In Somaliland today a lot of complaints have been raised about the performance of the Judiciary in relation to the administration of justice partly because of professional malpractices on the one hand and poor management practices on the other.
‘Case management’ means that the ‘progress of cases’ before the courts must be ‘managed, in one sense, its direction from traditional adversarial case management which had left the pace of litigation primarily in the hands of the legal practitioners.
The most important general mandate of the high court and their subordinates are two: first to manage the case, and secondly to adjudicate the case. But Somaliland judiciary fails to fulfill the management of the case except the procedural rules like civil and criminal procedural managements as we discussing below upcoming chapters.
In our country, we have not had any specific rules of case management where Judges monitor the movement of cases throughout its career in the Court or any system of different tracks. We have ad hoc systems improvised by each Court but not a uniform system.
One of the main items which involve considerable waste of the judicial time of every trial Judge is the system of calling out all the listed cases – which are not yet ripe for final disposal – to find out whether (a) notices are served, (b) whether defects are cured, (c) whether affidavits, reply or rejoinder affidavits are filed, (d) whether notices in applications for bringing legal representatives or record are served, (e) whether parties have taken various steps necessary to be taken at various stages of the case. This part of the work, in several trial Courts, takes more than an hour of the Judge’s time. By the time regular work is taken up, the Judge loses the freshness of the morning and is already tired
There are a number of reasons why Somaliland does not have a case management system. These are: -
First, the constitution of the Republic of Somaliland 2000 and the rules of procedures in civil and criminal proceedings are incompatible, and there are various rights and duties and procedures states the highest law of the country (constitution) but not included the other justice tools (procedural and substantive laws), and there are cultural conducts and beliefs that not matching the rule of law. In Article 128: The Basis and the Supremacy of the Constitution says:-
The Constitution shall be based on Islamic principles.

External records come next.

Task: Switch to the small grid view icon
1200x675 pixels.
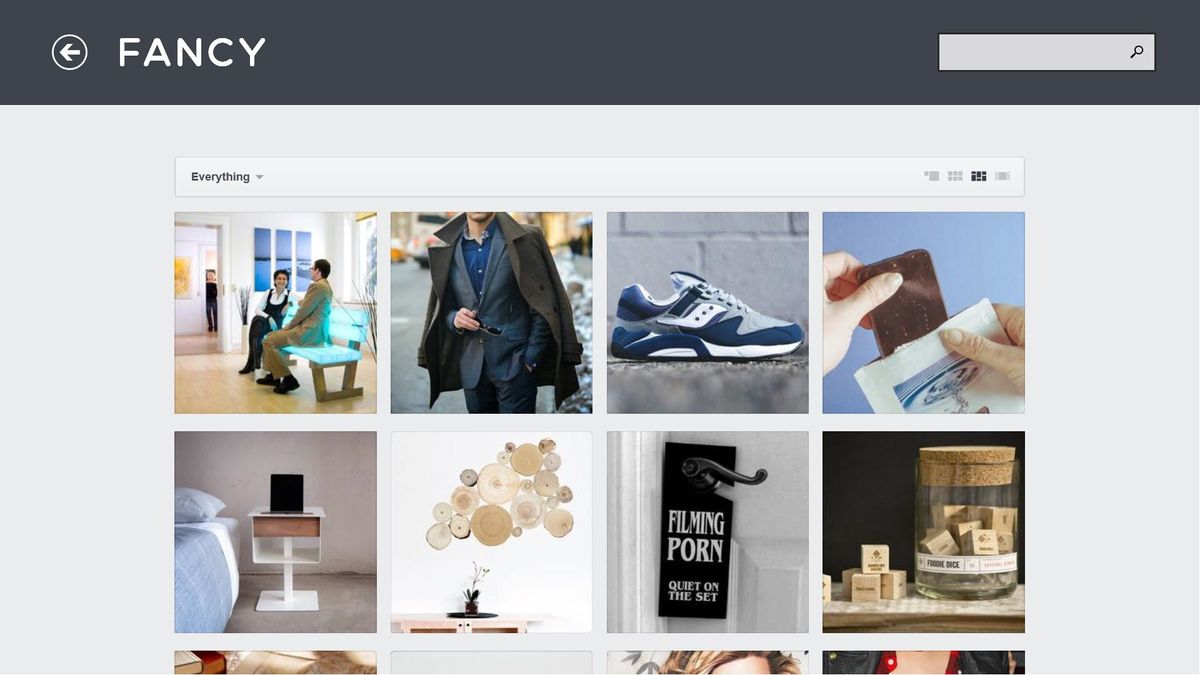Action: [x=955, y=176]
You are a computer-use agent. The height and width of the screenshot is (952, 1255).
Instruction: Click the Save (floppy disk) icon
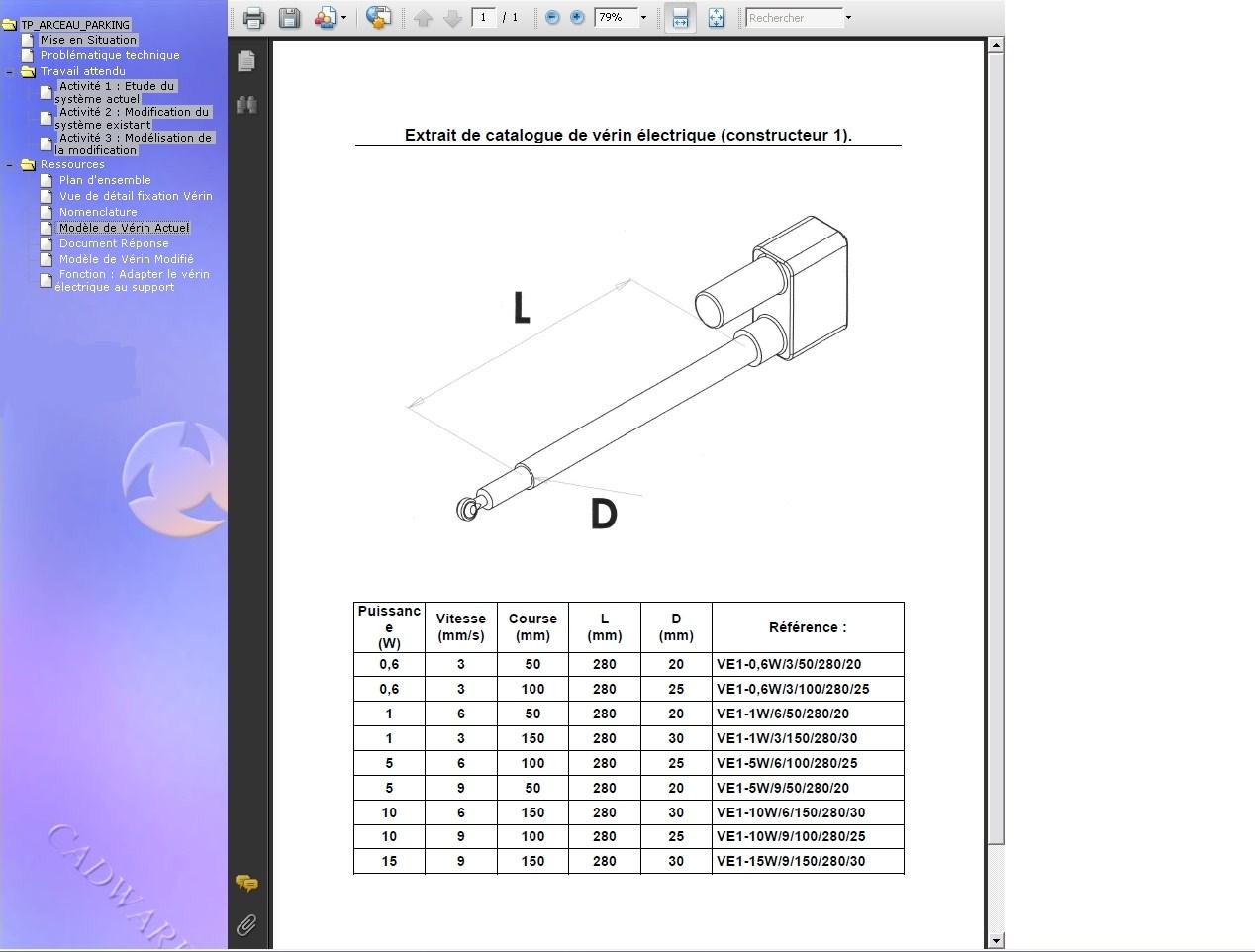click(289, 18)
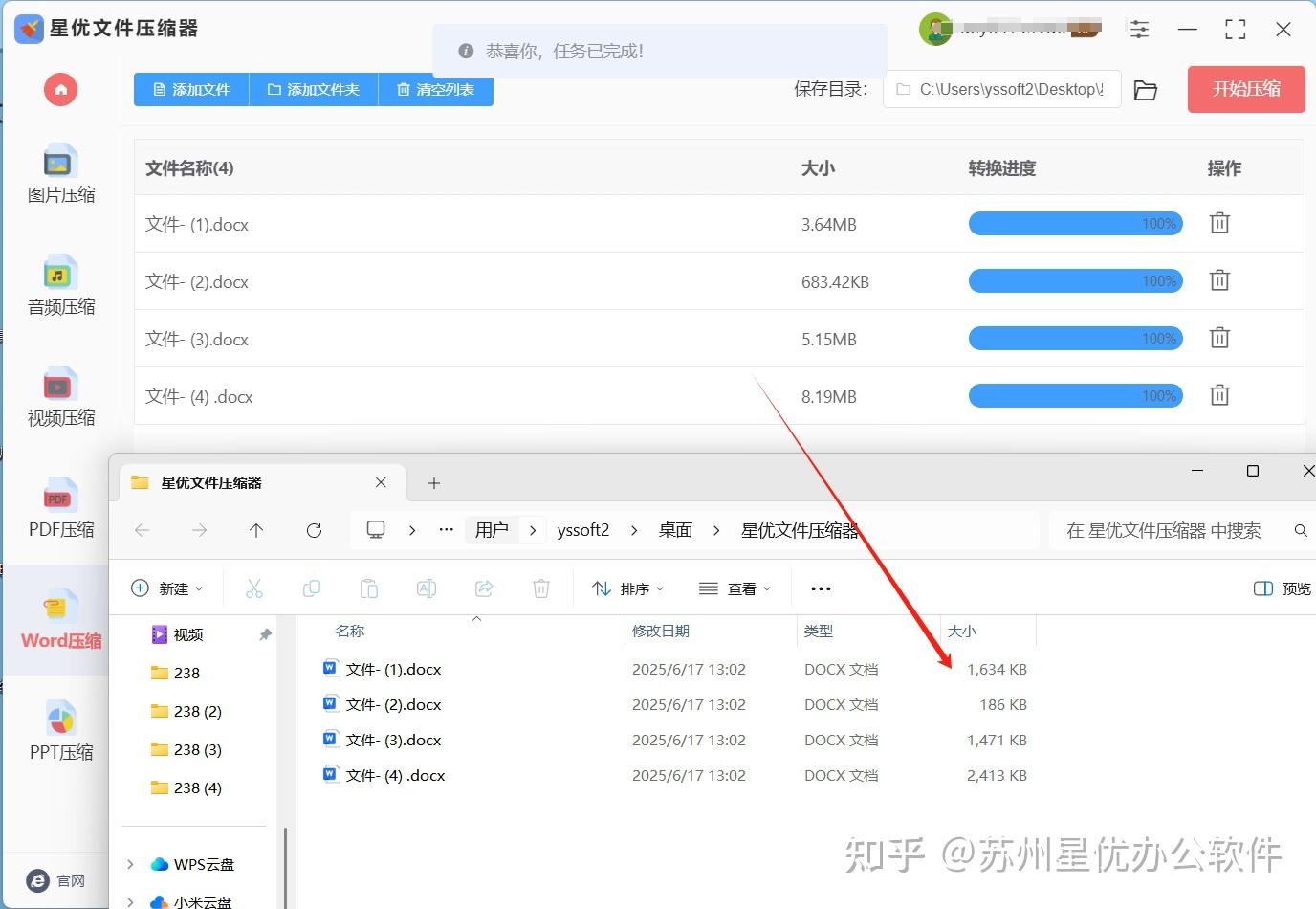
Task: Select the 星优文件压缩器 Explorer tab
Action: click(x=249, y=482)
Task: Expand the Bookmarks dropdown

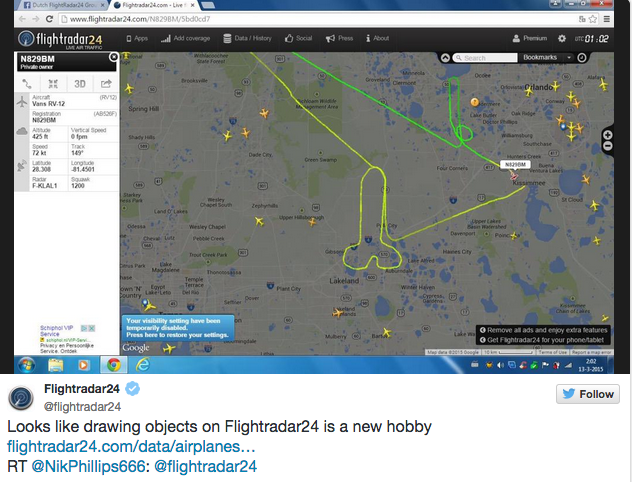Action: (x=569, y=58)
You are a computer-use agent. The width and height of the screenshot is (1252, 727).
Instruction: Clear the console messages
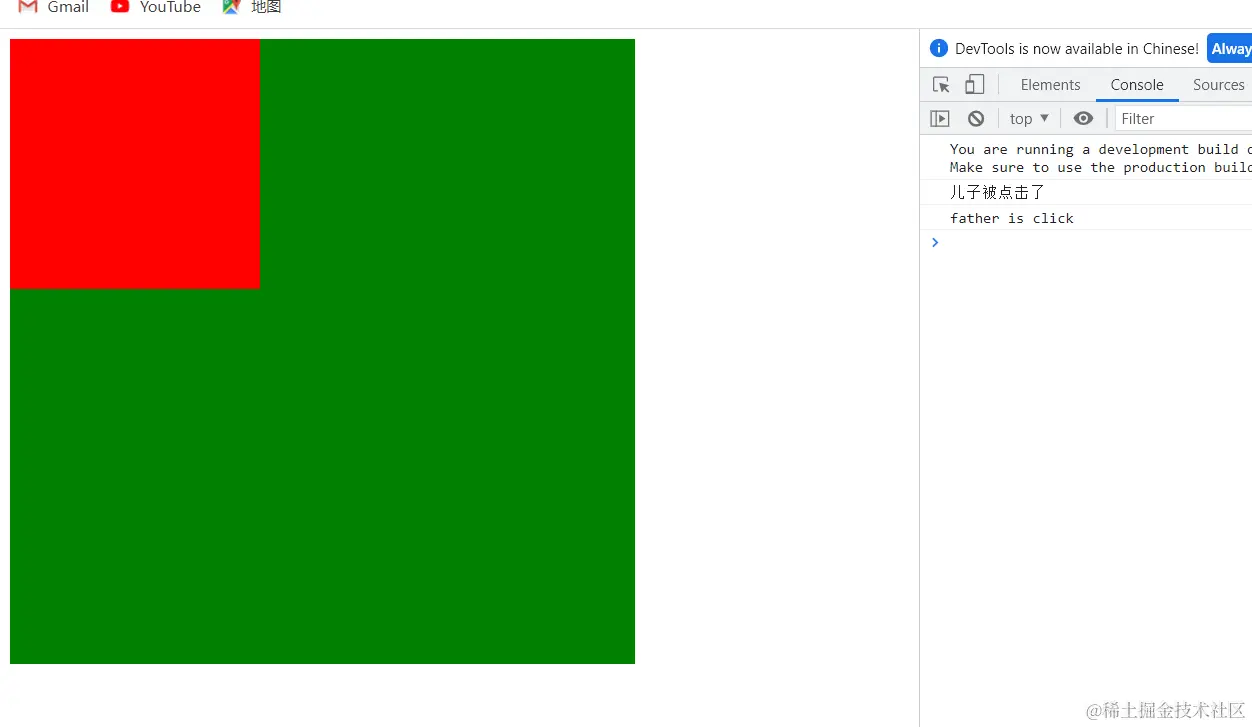[x=975, y=118]
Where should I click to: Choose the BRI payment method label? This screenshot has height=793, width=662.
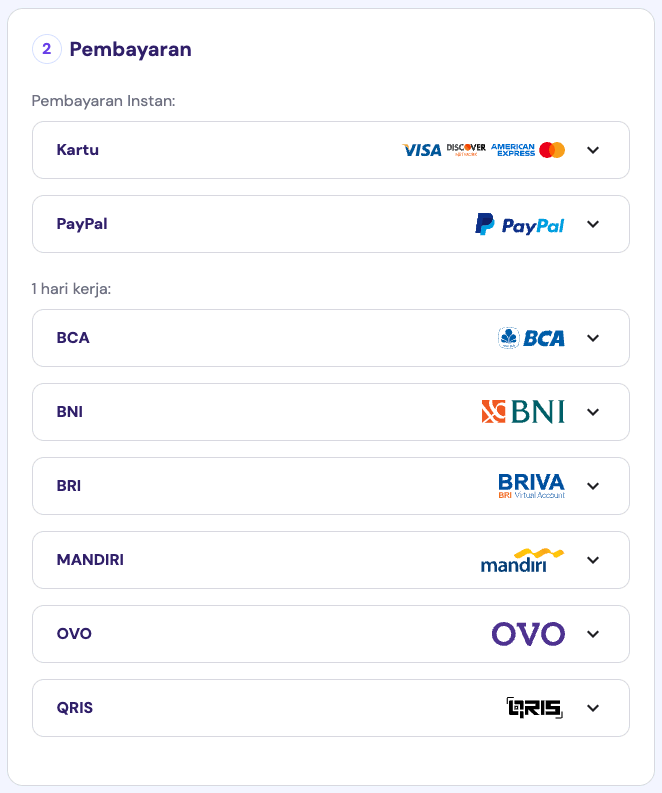tap(69, 486)
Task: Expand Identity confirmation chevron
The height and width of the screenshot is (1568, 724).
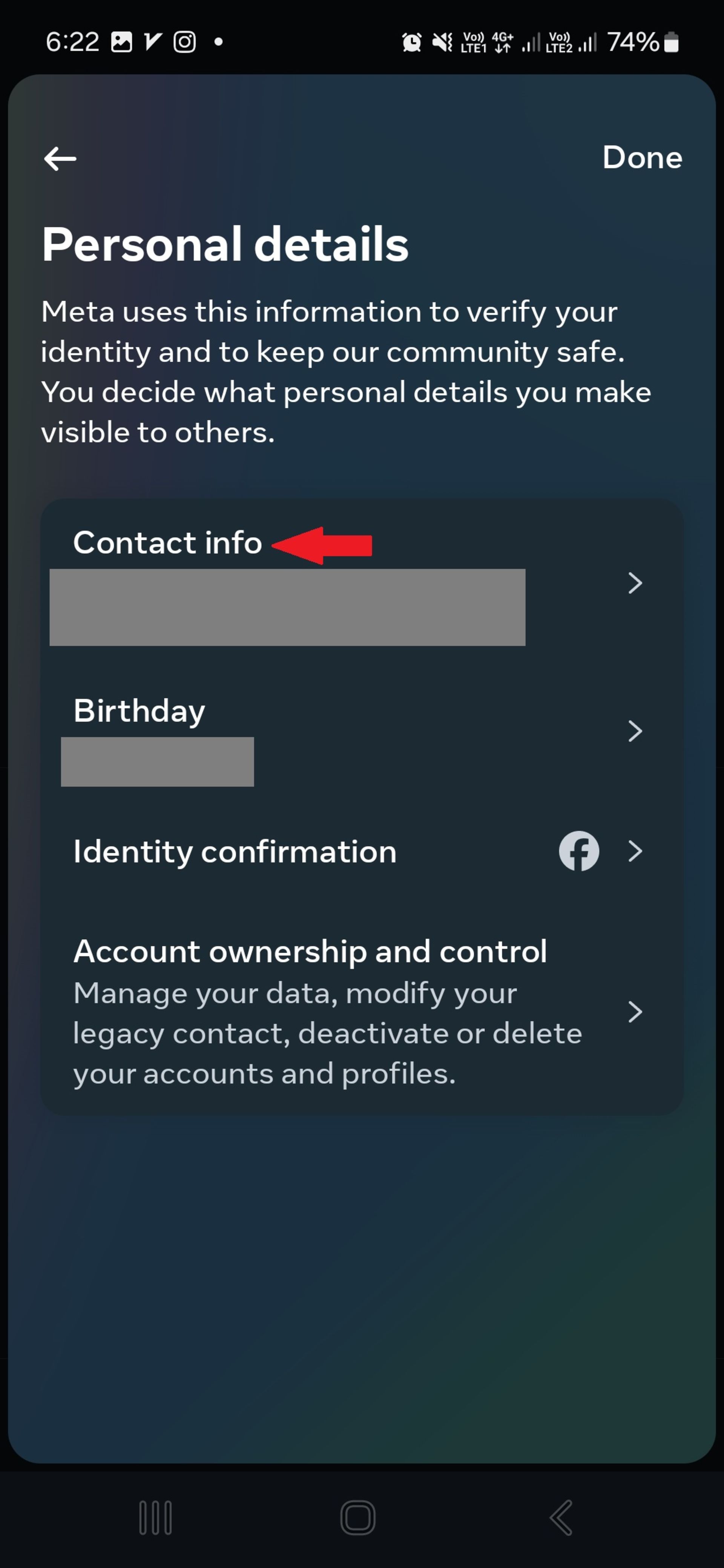Action: (x=635, y=851)
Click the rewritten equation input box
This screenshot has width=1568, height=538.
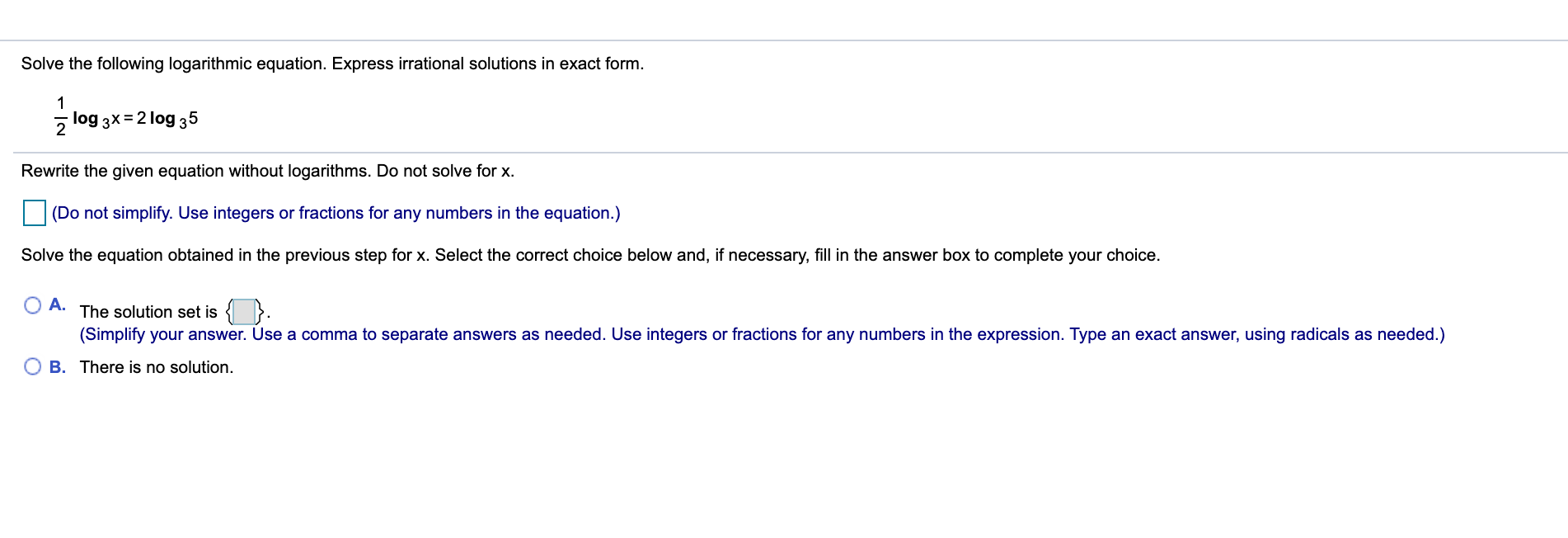click(33, 212)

The Constitution shall be the supreme law of the land, and any law which does not conform to it shall be null and void.
But the supremacy of the constitution in not upmost believes of our justice officers and it’s the main issue uprising the conflict of the constitution and the other laws.
The second reason is legal gaps of malpractice in our parliament that not makes more laws that stated in Somaliland constitution.
Third reason is the each court used a different approach to administering the case, which resulted in the legal service provider not being able to understand or be confused by the administrative procedures they were using.